### ACTIVITY
Every entry should be copied exactly, with nothing added or dropped.
[STUDY MATERIAL Boundary: Start]
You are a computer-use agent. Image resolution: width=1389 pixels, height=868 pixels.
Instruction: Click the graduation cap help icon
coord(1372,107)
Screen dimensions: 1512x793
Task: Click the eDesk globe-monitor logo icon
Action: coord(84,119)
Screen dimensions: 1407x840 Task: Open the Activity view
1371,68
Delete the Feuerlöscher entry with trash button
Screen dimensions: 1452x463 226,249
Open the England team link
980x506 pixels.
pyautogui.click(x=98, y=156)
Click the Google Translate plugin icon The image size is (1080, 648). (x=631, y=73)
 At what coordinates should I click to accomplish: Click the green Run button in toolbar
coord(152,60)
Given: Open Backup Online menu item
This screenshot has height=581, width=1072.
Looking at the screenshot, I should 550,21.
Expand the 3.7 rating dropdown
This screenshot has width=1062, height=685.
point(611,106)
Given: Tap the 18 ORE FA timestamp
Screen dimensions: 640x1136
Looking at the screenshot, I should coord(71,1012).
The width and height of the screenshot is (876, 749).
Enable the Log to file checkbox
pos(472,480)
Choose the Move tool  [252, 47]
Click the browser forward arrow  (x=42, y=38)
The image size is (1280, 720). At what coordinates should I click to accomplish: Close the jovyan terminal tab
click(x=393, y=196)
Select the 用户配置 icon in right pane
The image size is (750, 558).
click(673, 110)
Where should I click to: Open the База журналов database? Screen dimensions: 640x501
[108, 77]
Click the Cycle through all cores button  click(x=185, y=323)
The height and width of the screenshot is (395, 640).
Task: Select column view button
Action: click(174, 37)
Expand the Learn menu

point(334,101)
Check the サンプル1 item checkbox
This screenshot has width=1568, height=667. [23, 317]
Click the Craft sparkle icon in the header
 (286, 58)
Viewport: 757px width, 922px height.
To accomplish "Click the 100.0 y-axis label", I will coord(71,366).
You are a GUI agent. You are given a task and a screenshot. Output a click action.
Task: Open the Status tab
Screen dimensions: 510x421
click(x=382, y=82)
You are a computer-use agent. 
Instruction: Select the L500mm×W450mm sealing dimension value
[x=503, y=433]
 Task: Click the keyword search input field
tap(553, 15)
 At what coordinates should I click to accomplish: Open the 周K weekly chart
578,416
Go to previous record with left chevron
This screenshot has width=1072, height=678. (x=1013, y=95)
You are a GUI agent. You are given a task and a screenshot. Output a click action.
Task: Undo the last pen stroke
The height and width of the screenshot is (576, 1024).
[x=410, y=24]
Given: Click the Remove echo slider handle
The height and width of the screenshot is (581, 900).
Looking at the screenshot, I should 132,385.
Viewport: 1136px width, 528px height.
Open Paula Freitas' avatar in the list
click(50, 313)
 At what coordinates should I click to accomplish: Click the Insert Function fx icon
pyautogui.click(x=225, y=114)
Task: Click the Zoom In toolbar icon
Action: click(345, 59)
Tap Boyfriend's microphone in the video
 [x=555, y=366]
[STUDY MATERIAL Boundary: End]
### ANSWER TO THE EXERCISE
You are a computer-use agent. Image resolution: width=1389 pixels, height=868 pixels.
Instruction: Click the graduation cap help icon
coord(1372,107)
Screen dimensions: 1512x793
Task: Click the eDesk globe-monitor logo icon
Action: coord(84,119)
Screen dimensions: 1407x840 Task: Open the Activity view
1371,68
Delete the Feuerlöscher entry with trash button
Screen dimensions: 1452x463 226,249
Open the England team link
980x506 pixels.
pyautogui.click(x=98, y=156)
Click the Google Translate plugin icon The image size is (1080, 648). (x=631, y=73)
 At what coordinates should I click to accomplish: Click the green Run button in toolbar
coord(152,60)
Given: Open Backup Online menu item
This screenshot has height=581, width=1072.
Looking at the screenshot, I should 550,21.
Expand the 3.7 rating dropdown
This screenshot has width=1062, height=685.
point(611,106)
Given: Tap the 18 ORE FA timestamp
Screen dimensions: 640x1136
Looking at the screenshot, I should coord(71,1012).
The width and height of the screenshot is (876, 749).
Enable the Log to file checkbox
pos(472,480)
Choose the Move tool  [252, 47]
Click the browser forward arrow  (x=42, y=38)
The image size is (1280, 720). At what coordinates should I click to accomplish: Close the jovyan terminal tab
click(x=393, y=196)
Select the 用户配置 icon in right pane
The image size is (750, 558).
click(673, 110)
Where should I click to: Open the База журналов database? Screen dimensions: 640x501
[108, 77]
Click the Cycle through all cores button  click(x=185, y=323)
The height and width of the screenshot is (395, 640).
Task: Select column view button
Action: click(174, 37)
Expand the Learn menu

point(334,101)
Check the サンプル1 item checkbox
This screenshot has width=1568, height=667. [23, 317]
Click the Craft sparkle icon in the header
 (286, 58)
Viewport: 757px width, 922px height.
To accomplish "Click the 100.0 y-axis label", I will coord(71,366).
You are a GUI agent. You are given a task and a screenshot. Output a click action.
Task: Open the Status tab
Screen dimensions: 510x421
click(x=382, y=82)
You are a computer-use agent. 
Instruction: Select the L500mm×W450mm sealing dimension value
[x=503, y=433]
 Task: Click the keyword search input field
tap(553, 15)
 At what coordinates should I click to accomplish: Open the 周K weekly chart
578,416
Go to previous record with left chevron
This screenshot has width=1072, height=678. (x=1013, y=95)
You are a GUI agent. You are given a task and a screenshot. Output a click action.
Task: Undo the last pen stroke
The height and width of the screenshot is (576, 1024).
[x=410, y=24]
Given: Click the Remove echo slider handle
The height and width of the screenshot is (581, 900).
Looking at the screenshot, I should 132,385.
Viewport: 1136px width, 528px height.
Open Paula Freitas' avatar in the list
click(50, 313)
 At what coordinates should I click to accomplish: Click the Insert Function fx icon
pyautogui.click(x=225, y=114)
Task: Click the Zoom In toolbar icon
Action: click(345, 59)
Tap Boyfriend's microphone in the video
 [x=555, y=366]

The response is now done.